> **ДОКУМЕНТ**
⁂

Подобное дикое усложнение наверняка вогнало бы в ступор людей, воспитанных на «Руководстве для начинающих покупателей облигаций» Сидни Гомера. Для чего все это?! Однако от них просто отмахнулись бы как от старых ворчунов-маразматиков. Главная мысль, которую неустанно внушали окружающим авторы современных ортодоксальных учений о финансах и макроэкономике, состояла в том, что эти инновации являются магистральным путем ко всему хорошему – от понижения ипотечных ставок для домовладельцев до укрепления макроэкономической стабильности. Вот какое заявление сделал в 2006 году Международный валютный фонд: «Растет признание того факта, что рассредоточение банками кредитных рисков на более широкую и более разнообразную группу инвесторов и отказ от накапливания этих рисков на своем балансе способствовали увеличению гибкости банковской и всей финансовой системы в целом». Кроме того, предполагалось, что новые методы «помогут смягчить и полностью самортизировать потрясения финансовой системы», а среди их разнообразных преимуществ отмечалось «снижение числа банкротств банков и обеспечение более бесперебойного кредитования». На самом деле минус таких уверенных прогнозов заключался не в их сверхоптимистической оценке воздействия новых методов на кредитные рынки, а в неправильной расстановке акцентов.
Согласно расхожему мнению, инновации конца 1990-х и начала 2000-х передавали роль банков в создании кредита – но не в создании денег – кредитным рынкам. Это, что называется, лежало на поверхности. В конце концов, глобальная «индустрия» взаимных (паевых) инвестфондов существовала на протяжении многих десятилетий с целью объединения сбережений и выбора кредитоспособных заемщиков. Новые меры лишь увеличили масштаб и объем операций. Поддержание синхронизации между платежами по долгосрочным активам и краткосрочным пассивам, то есть управление рисками ликвидности, позволяющее банковским обязательствам быть деньгами, всегда считалось прерогативой банков. В конце концов, только у банков есть лицензии от суверена, и только суверен может превратить кредит в деньги. Правильно?

⁂

> **ЗАФИКСИРОВАННЫЕ СВЕДЕНИЯ**
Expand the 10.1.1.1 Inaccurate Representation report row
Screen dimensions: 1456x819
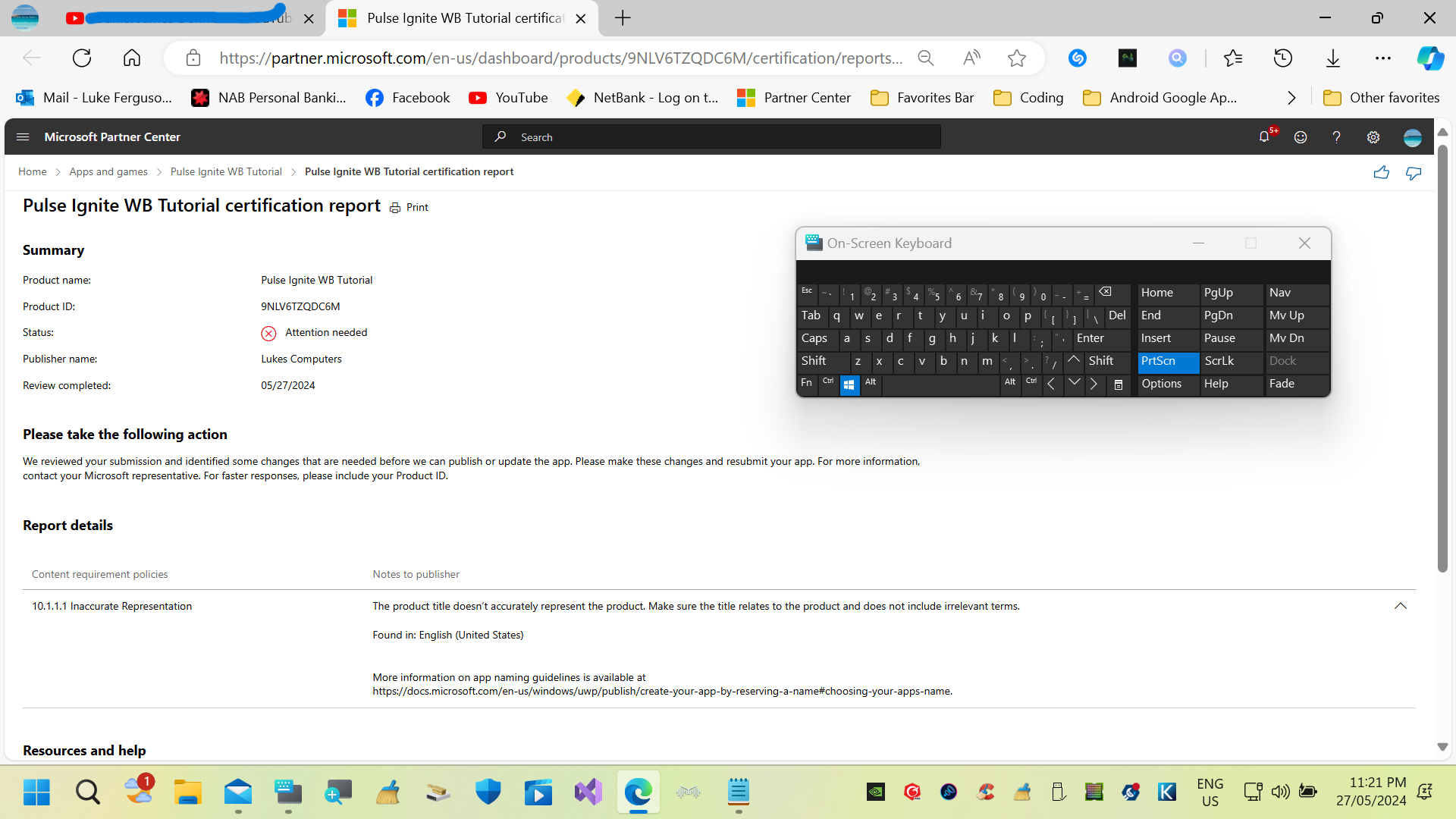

⁂

> **ПИСЬМЕННЫЙ ЗАПРОС 1**
Переведите на английский язык следующее предложение из текста о финансовых инновациях: «Новые меры лишь увеличили масштаб и объем операций».
> **ПИСЬМЕННЫЙ ЗАПРОС 2**
Воспроизведите без изменений фрагмент текста о финансовых инновациях, начиная со слов «Согласно расхожему мнению, инновации» и заканчивая словами «в деньги. Правильно?».

> **ОТВЕТ 1**
The new measures merely increased the scale and volume of operations.

> **ОТВЕТ 2**
Согласно расхожему мнению, инновации конца 1990-х и начала 2000-х передавали роль банков в создании кредита – но не в создании денег – кредитным рынкам. Это, что называется, лежало на поверхности. В конце концов, глобальная «индустрия» взаимных (паевых) инвестфондов существовала на протяжении многих десятилетий с целью объединения сбережений и выбора кредитоспособных заемщиков. Новые меры лишь увеличили масштаб и объем операций. Поддержание синхронизации между платежами по долгосрочным активам и краткосрочным пассивам, то есть управление рисками ликвидности, позволяющее банковским обязательствам быть деньгами, всегда считалось прерогативой банков. В конце концов, только у банков есть лицензии от суверена, и только суверен может превратить кредит в деньги. Правильно?